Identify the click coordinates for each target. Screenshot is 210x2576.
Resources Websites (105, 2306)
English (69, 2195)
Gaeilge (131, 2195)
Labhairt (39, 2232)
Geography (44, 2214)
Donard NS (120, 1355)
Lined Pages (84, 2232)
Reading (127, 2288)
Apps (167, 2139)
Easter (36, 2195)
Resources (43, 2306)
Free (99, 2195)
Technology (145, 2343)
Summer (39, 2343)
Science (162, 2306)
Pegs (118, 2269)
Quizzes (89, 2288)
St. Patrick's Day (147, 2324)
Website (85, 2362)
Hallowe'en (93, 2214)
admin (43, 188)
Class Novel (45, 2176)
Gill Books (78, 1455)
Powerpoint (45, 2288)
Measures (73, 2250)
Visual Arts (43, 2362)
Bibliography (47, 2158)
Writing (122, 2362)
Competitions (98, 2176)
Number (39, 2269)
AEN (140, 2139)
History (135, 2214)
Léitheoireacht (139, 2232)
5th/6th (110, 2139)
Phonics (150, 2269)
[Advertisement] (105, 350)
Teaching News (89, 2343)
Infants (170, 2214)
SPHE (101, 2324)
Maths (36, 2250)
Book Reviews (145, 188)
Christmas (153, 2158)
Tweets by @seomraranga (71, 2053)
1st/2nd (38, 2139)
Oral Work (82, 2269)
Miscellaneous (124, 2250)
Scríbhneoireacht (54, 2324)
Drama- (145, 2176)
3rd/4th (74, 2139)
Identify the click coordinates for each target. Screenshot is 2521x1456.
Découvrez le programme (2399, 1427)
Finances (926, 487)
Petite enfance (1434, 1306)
--
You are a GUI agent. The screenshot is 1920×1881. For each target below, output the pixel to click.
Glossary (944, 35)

◆ **Task instructions**
For this exercise, output exactly the lines above from the line with "Screenshot is 210x2576." to the line with "Competitions (98, 2176)", counting both, and leave out the rest.

◆ **Task solution**
Identify the click coordinates for each target. Screenshot is 210x2576.
Resources Websites (105, 2306)
English (69, 2195)
Gaeilge (131, 2195)
Labhairt (39, 2232)
Geography (44, 2214)
Donard NS (120, 1355)
Lined Pages (84, 2232)
Reading (127, 2288)
Apps (167, 2139)
Easter (36, 2195)
Resources (43, 2306)
Free (99, 2195)
Technology (145, 2343)
Summer (39, 2343)
Science (162, 2306)
Pegs (118, 2269)
Quizzes (89, 2288)
St. Patrick's Day (147, 2324)
Website (85, 2362)
Hallowe'en (93, 2214)
admin (43, 188)
Class Novel (45, 2176)
Gill Books (78, 1455)
Powerpoint (45, 2288)
Measures (73, 2250)
Visual Arts (43, 2362)
Bibliography (47, 2158)
Writing (122, 2362)
Competitions (98, 2176)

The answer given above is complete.